JM: That’s actually a guy named Trevor. He’s one of my best friends and he calls me Puppet.
My son, who goes to the Rhode Island School of Design and is a much better painter than I am, asks me the same question. He says: “Dad, why do you fuck up your paintings with writing?”
LW: Because you are a writer?
JM: Yes, and using the English language in a very plain way is my strong suit. I use words to cover my ass. I use words in my songs and in my paintings.
LW: Your text and imagery also refers to gun control, civil rights and other social and political issues, as well as personal ones. Would you talk a little about your beliefs?
JM: I’m a lefty, I support the working class and the underdog, and I think Obama could be more liberal.
LW: Would you talk about your recent painting, Gun Control? It’s a compelling image, with its greatly foreshortened figure, a white youth, writhing on the ground, a bullet hole in his chest streaming bright red blood/paint.
JM: I painted Gun Control after one of our too many massacres. But I think the discussion should go back to the 1970s when the United States decided to abolish all federal and state-run mental institutions. Why? Because they were terrible. The plan was to get rid of these places and replace them with better facilities and staff. Well, they tore down the old places, but never got around to building the better places. So our prison system became our mental institutions. If you look at the faces of all these boys between the ages of 17-25 who killed, they all look the same. They are all schizophrenics and should be in mental institutions and are not. And it’s our fault. Here’s the rub: we focus our attention on guns, but really we need to back up and take care of our people. And that includes healthcare. In the United States, we are reactive to problems, when it’s too late. Let’s get in front of the problem instead.
LW: Most of your paintings’ characters look grim, sad and very serious; hardly any of them smile.
JM: To me, happiness is something you really have to work at. It’s not our God-given right to be happy. It comes with sacrifice. It’s not free. If you are honest with yourself, if you think about the world, you’re not always saying, yeah, this is great.

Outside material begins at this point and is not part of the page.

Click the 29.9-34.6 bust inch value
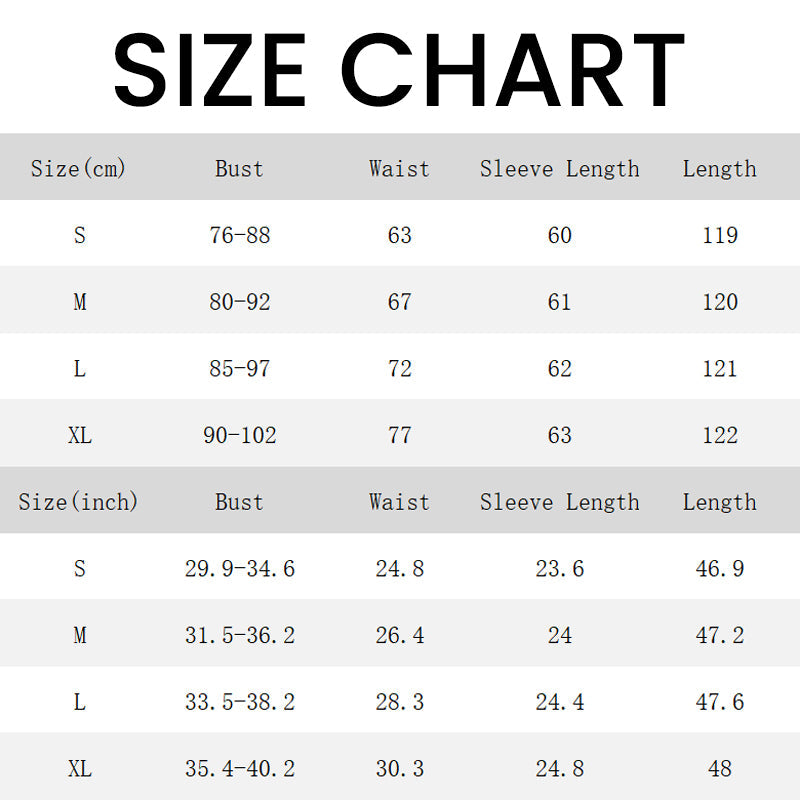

LW: Your show at the Tennessee State Museum was called Nothing Like I Planned: The Art of John Mellencamp. It’s an intriguing title.
JM: Yeah, and that was the plan of my life. Every time I sat down and said I’m going to make things go this way – from having a conversation to writing a song to making a painting – it never worked out the way I planned. That’s what makes painting and songwriting so similar. I’ll sit down to write a song and I won’t have a clue what I’m going to write, not a clue, no inspiration, but more times than not I will end up with something, although it might be shit but sometimes it’s not – I’m just channelling and I say, thank you, someone is singing the song to me, telling me what to paint.
LW: What’s the difference between your studio and music practice?
JM: Painting is strictly solitary for me. When you’re in a rock band, you’re always with people. I want to be alone when I paint. It’s another kind of activity – and it is an activity. I’m on my feet eight hours a day, often much longer, when I’m painting. I’m in a painting mode right now. One thing I like about painting is that a lot of guys go out and spend hours playing golf and all they have is a scorecard to show for it, but I have a painting. Even if it’s no good, my kids will like it and I have a lot of children.
LW: The word “dream” comes up often in your work, in different ways such as Save Some
Time to Dream, the song you mentioned before, or the painting, BRMC, with the text: “Some people believe in their dreams/and some will follow their dreams/me … I just don’t pay any attention to them …”
JM: I don’t pay attention to my dreams since they can never come true, they’re too big to come true. But I still have a lot of dreams for myself, for my children, for the world.